Trio Rio


Alles Lüge!! Grad deshalb sei hier ein Hamburger Boulevard-Blatt zitiert: „Die Studioband hatte ihre Schwierigkeiten, den Erfolgs-Sound auf die Bühne zu bringen … Dazu die dünne Stimme von Lead-Sänger Peter Fessler…“ Wer’s glaubt, der war wohl nicht dabei.

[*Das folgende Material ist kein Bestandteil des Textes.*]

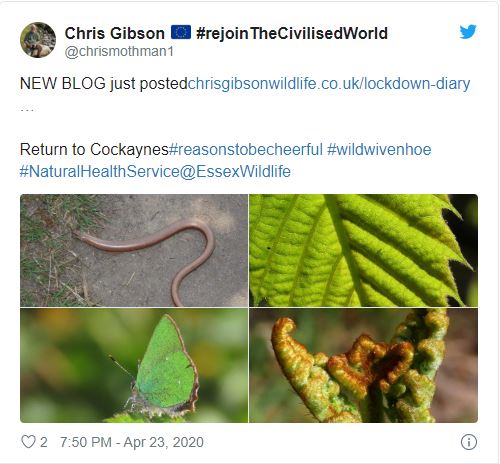Open the #NaturalHealthService hashtag

[100, 171]
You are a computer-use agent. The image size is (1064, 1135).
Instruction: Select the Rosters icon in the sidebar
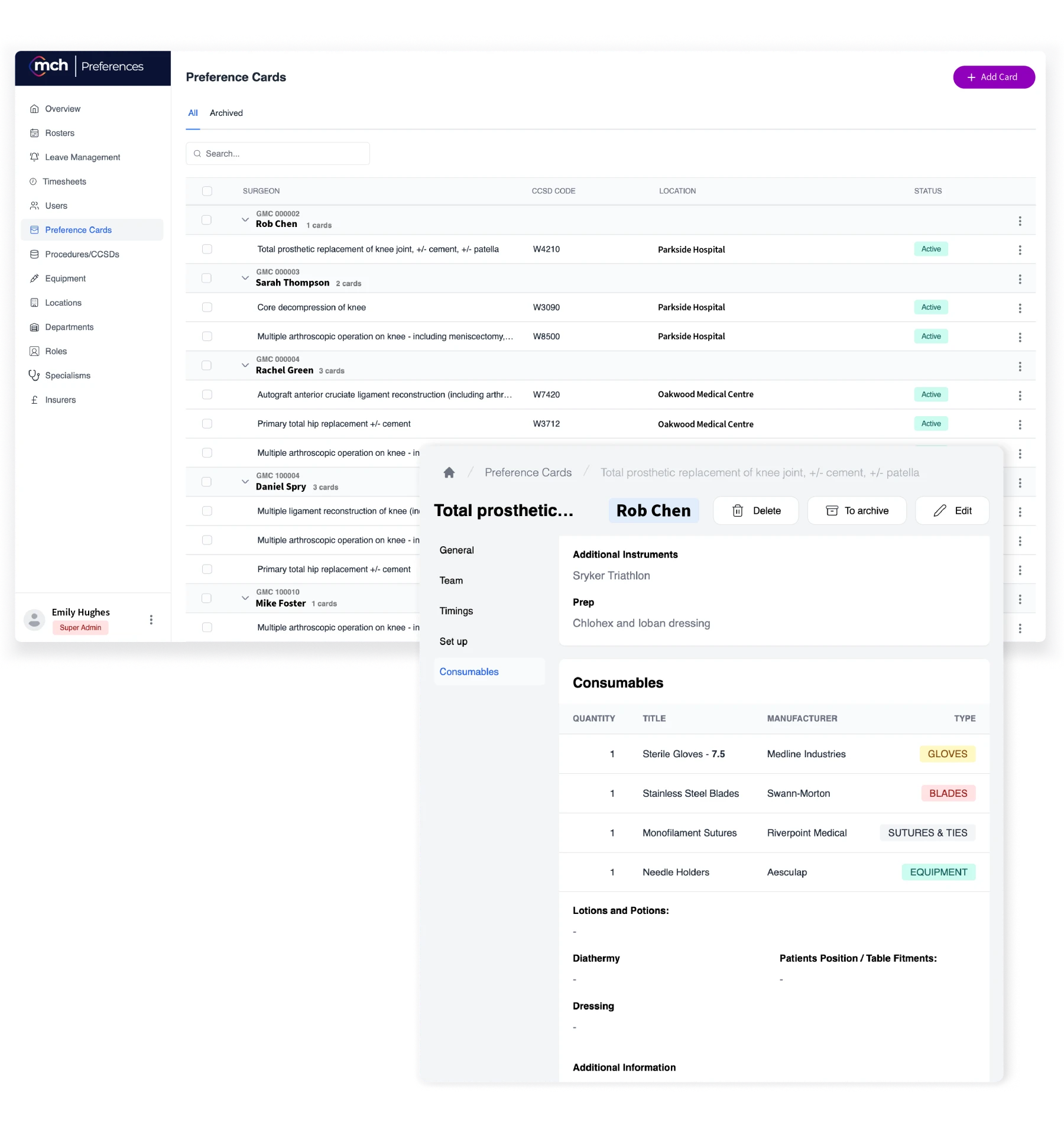tap(35, 133)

Daß es nicht gerade hip ist, eine grundsolide Liveband ohne Image und Popstar-Aura rauszustellen, ist das Medien-Dilemma für die Kölner Band mit internationaler Besetzung. Aber es bleibt festzuhalten: Trio Rio ist on stage allemal stärker als die nach immerhin zwei Tippeltour-Jahren eingespielte LP. Den mittlerweile acht Musikern (incl. Background-Vocalduo, Gitarre,

Percussion) scheint das Abräumen mittelgroßer Hallen immer noch Spaß zu machen.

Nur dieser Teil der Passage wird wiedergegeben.